After taking a minute to ditch his shoes, wash the sticky ice-cream residue off his hands, and drink some water, he’d sat down on the couch with Martin and told him its name, what it was, what it did. What does that mean, though, Martin kept asking, so he’d explained how it applied to the anecdote about his jaw. Martin asked why it meant he needed a cane.
“Be…cause all my joints are like that.”
“Yeah, but why does it help with that? What is the cane actually for, is what I’m asking.”
Jon hated being asked that question. “It—it means I don’t fall over when one of my joints stops working? A-and… also makes walking hurt less. I suppose.”
“So, when they’re working right, that’s when you don’t need it?”
“No—yes?—sort of. Now sometimes I just need it when it’s been too long since I had a statement. I get sort of. Weak.” Quickly Jon added, “But I don’t need it for stability so much since the coma.” He’d shown Martin how now, when he pulled out his finger, the Eye would just sort of erase that version of reality—how the dislocation wouldn’t snap back, but simply cease to exist. As if his body were a drawing on which the Beholding had corrected a mistake. He put his palms together behind his back, in the way he’d been told one couldn’t without subluxing both shoulders, and told Martin to watch how the hollows between his shoulder bones vanished. He opened his jaw ‘til it jarred to the side, and told Martin to listen for the static.
But Jon had never shown Martin how these things worked before the coma.
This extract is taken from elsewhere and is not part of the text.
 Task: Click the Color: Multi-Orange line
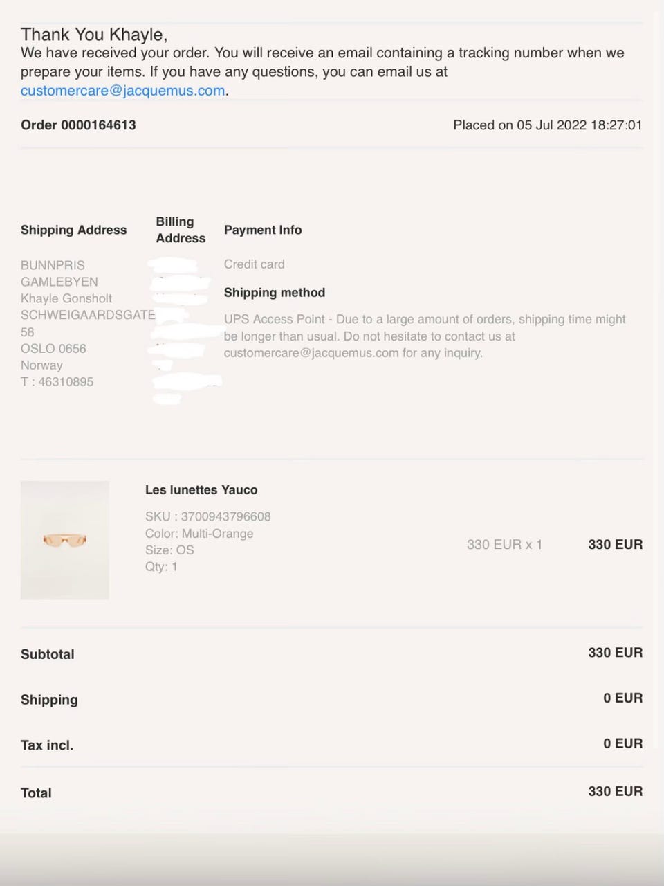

Martin had no reference for this kind of thing; he understood only enough to find the sights unsettling. “That’s—no, that’s okay, I’ll”—he stuttered as Jon fumbled with his kneecap in search of a fourth example—“I-I get it. I’ll take your word for it.”
“I just thought.”
“No, I—? I don’t need you to prove it to me, Jon.” (The latter nodded, blushing, trying to smile.) “I get… I’m sorry. I guess I get why it’d feel easier not to say anything if? If you think it’s either that or have to convince people it’s a thing.”
Again Jon nodded. He suspected Martin wasn’t through talking yet. But Martin still wasn’t looking at him, eyes squeezed tight against Jon’s party tricks. So, to show he was listening, Jon said, “Yes. Er—thank you, Martin.”
“I just don’t like it when you hide things from me.”
“I wasn’t—”
“You could at least ask if I want to know about them, yeah?”
Even at the time, Jon had doubted this. If they’d had this conversation after the change, he might have pointed out to Martin that when you mention something the other person has no inkling of, you make them too curious to decline your offer of more information, even if afterward they’ll admit they wish you’d never told them.
“Or ask me if I even recognize what you’re talking about, the next time you start going on about some childhood anecdote where you incidentally had a dislocated jaw. Honestly, would it kill you to start with, ‘Hey, did I ever tell you about x’?”
“No, it wouldn’t. You’re right. I’ll try. What… kinds of things did you—? For the future, I mean. What kinds of things did you want to make sure I tell you about.”
Martin sighed, in that way he did when he thought Jon was going about something all wrong. But after a pause to think, he did ask, “About this, or in general?”
“Either—both—first one, then the other.”
“Okay. I guess… I want to know when you’re hurt, mostly. Like—I can’t believe I even have to say this—that’s kind of important, actually? How am I supposed to know how to behave around you if I never know whether you're secretly in pain or not?”
This seemed weird—both now and at the time. Jon figured he must be missing something. If Martin thought he only needed the cane because of Prentiss then, sure, that might have affected how he imagined Jon’s discomfort to himself, but? Wasn’t the cane itself an admission of pain? Why did Martin think he owed him more than that—that he had owed him more than that at the time, no less? Did he not realize how fucking private that was? What a surrender of privacy the cane represented?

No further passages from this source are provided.